JPX Works’ reentry to Midtown’s development scene appears imminent.

The company helmed by Jarel Portman is scheduled to present plans to the Midtown Development Review Committee on Tuesday for a 31-story residential tower proposal at 1405 Spring Street.

The 300,400-square-foot building would rise at the southeast corner of Spring and 18th streets, across the street from Atlanta’s Center for Puppetry Arts and kitty-corner to The William Breman Jewish Heritage Museum.

Since 2012, the site has been home to the 16,500-square-foot Judge G. Alan Blackburn Conference Center, which has a 350-seat auditorium, classrooms, and banquet space.

Plans call for razing the conference center at the half-acre site and building 326 stacked residences, with a leasing office facing Spring Street.

The 1405 Spring Street NW site as construction at Midtown Union got underway a block to the south.

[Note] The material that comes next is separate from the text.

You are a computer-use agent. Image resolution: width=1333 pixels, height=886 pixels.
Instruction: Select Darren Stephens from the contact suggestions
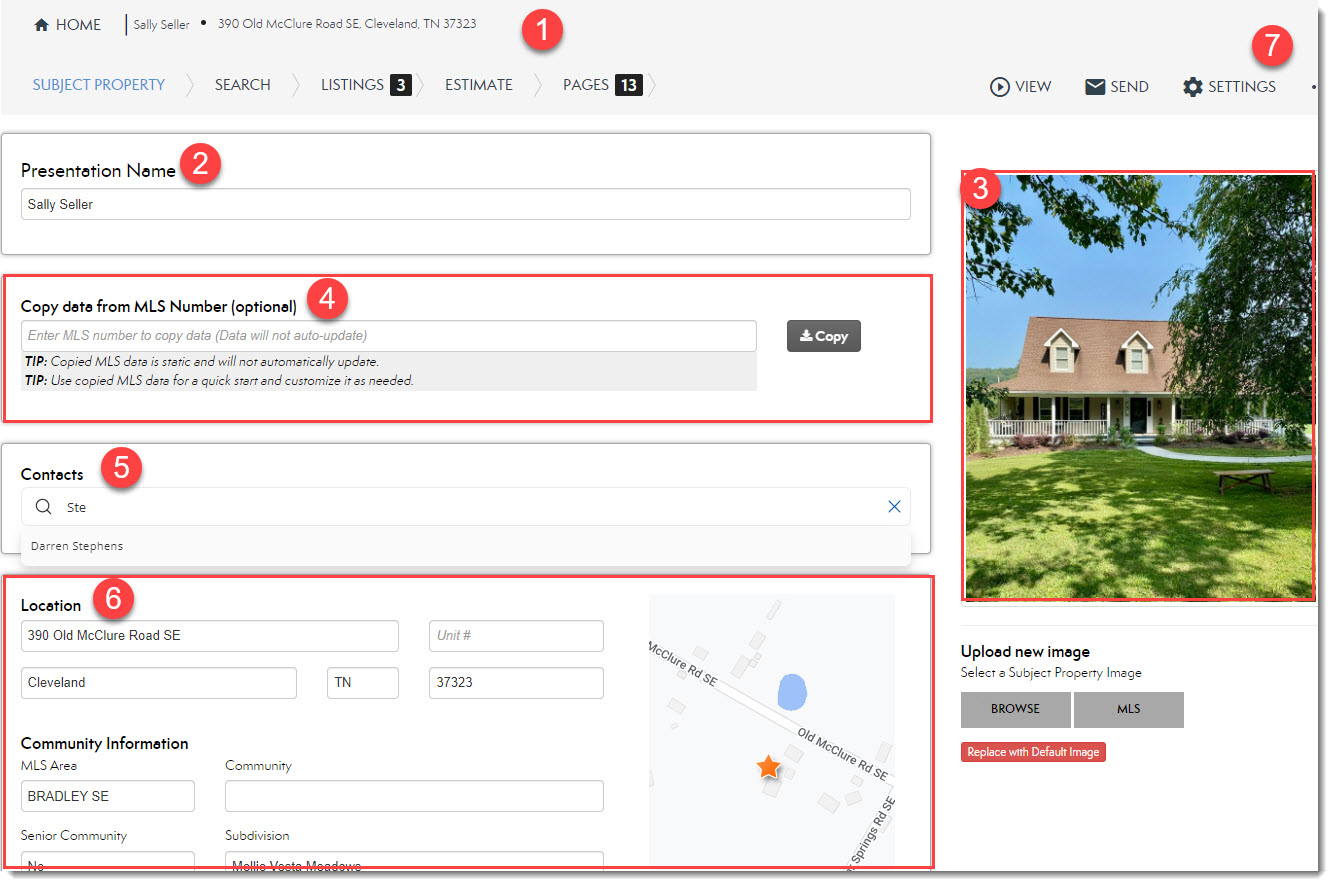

Google Maps

The project would also include a screened, nine-story parking deck with 324 spaces, according to the Midtown DRC. Earlier reports pegged the tower as a 33-story project.

According to city records, the property sold in August to an LLC called 1405 Spring Street for $4 million.

We’ve reached out for project images and further details and will update this story should they come.

The Midtown DRC agenda mentions that applicants include an official with Rule Joy Trammell + Rubio—the same architecture firm that designed JPX Works’ lauded, 21-story Emerson proposal that didn’t take off along Peachtree Road in Buckhead.

The current conference center at the southeast corner of Spring and 18th streets. Google Maps

Portman, the youngest son of legendary Atlanta architect and developer John Portman, cofounded JPX Works in 2011.

The company’s first large venture, the Inman Quarter mixed-use development, transformed the commercial heart of Inman Park and later sold for $72.5 million.

Next came one of the most celebrated high-rise Atlanta buildings in recent memory: the puzzle-like Lilli Midtown apartments along Peachtree Street, near the Fox Theatre. That aluminum-clad project, designed by New York’s ODA Architecture, managed to add no new parking by tapping into an underutilized deck next door via a bridge.